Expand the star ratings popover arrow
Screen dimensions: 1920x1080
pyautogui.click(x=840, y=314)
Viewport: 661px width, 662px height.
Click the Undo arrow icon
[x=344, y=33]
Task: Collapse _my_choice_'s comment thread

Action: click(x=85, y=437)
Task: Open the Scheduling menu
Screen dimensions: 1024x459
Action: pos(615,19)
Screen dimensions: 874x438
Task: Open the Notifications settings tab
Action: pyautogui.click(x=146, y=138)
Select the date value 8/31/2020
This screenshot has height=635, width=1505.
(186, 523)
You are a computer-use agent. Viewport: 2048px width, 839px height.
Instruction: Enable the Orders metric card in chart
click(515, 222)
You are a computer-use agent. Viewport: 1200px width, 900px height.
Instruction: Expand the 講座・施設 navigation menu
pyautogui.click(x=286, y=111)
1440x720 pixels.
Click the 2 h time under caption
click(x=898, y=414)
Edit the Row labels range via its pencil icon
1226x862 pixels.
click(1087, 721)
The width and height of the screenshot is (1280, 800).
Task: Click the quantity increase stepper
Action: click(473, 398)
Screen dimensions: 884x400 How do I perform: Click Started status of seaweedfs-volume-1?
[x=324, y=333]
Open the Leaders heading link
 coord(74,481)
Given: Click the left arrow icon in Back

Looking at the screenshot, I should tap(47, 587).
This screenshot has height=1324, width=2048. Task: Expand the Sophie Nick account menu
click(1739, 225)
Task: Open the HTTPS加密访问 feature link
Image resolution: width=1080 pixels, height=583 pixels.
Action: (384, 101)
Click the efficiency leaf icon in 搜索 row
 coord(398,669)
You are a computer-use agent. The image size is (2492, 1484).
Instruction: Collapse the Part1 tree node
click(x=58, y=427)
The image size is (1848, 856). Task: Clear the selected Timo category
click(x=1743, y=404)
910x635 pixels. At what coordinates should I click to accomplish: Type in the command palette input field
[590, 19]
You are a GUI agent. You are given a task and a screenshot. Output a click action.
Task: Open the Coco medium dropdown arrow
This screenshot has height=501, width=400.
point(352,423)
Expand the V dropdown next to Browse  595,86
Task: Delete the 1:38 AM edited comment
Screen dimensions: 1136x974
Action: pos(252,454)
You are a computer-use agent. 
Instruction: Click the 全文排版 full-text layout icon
=-=-=
- What to produce -
Find every line in the records above that contains the string "Collapse", matching case exactly, and copy each of those lines.

- Complete output -
Task: Collapse _my_choice_'s comment thread
Instruction: Collapse the Part1 tree node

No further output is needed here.